Extracted data entries:
------------------------------------------------
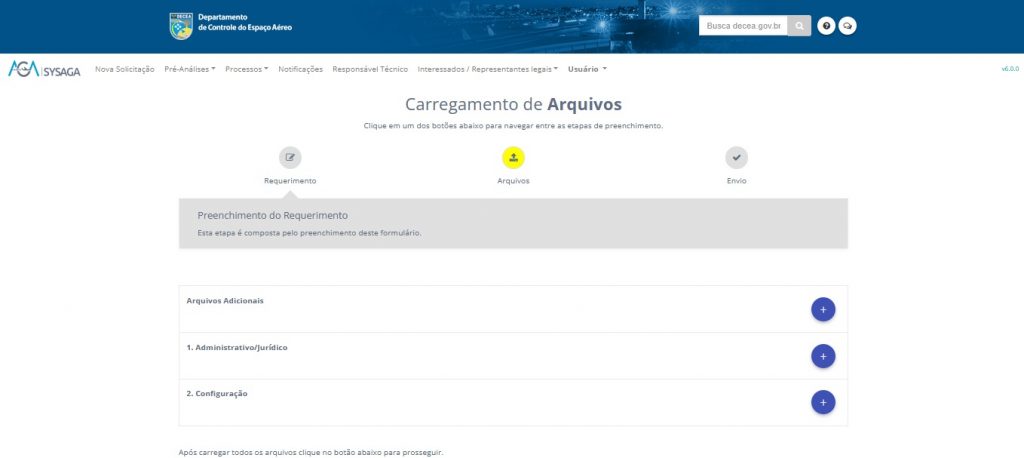Click the AGA SYSAGA logo
1024x458 pixels.
45,69
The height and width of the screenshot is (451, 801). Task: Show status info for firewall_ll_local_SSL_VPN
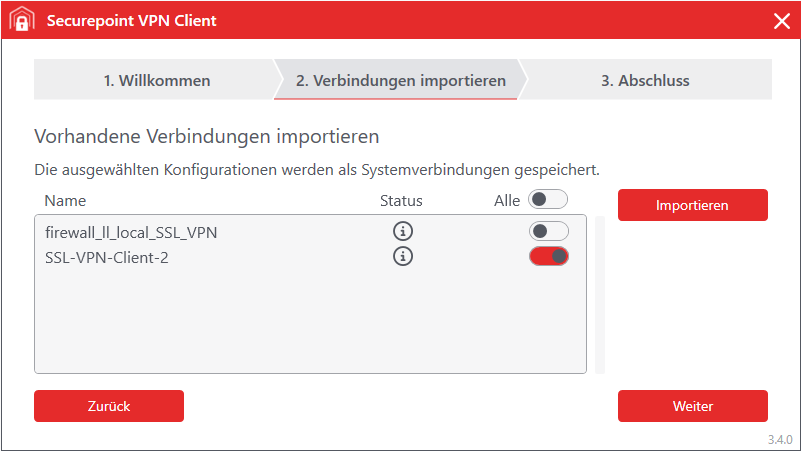tap(403, 231)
------------------------------------------------
* **Task item**
Restate word for word the lines running from the one with "The height and" to the end of the entries; pictures are to be left out.

* **Answer space**
The height and width of the screenshot is (451, 801). Task: Show status info for firewall_ll_local_SSL_VPN
tap(403, 231)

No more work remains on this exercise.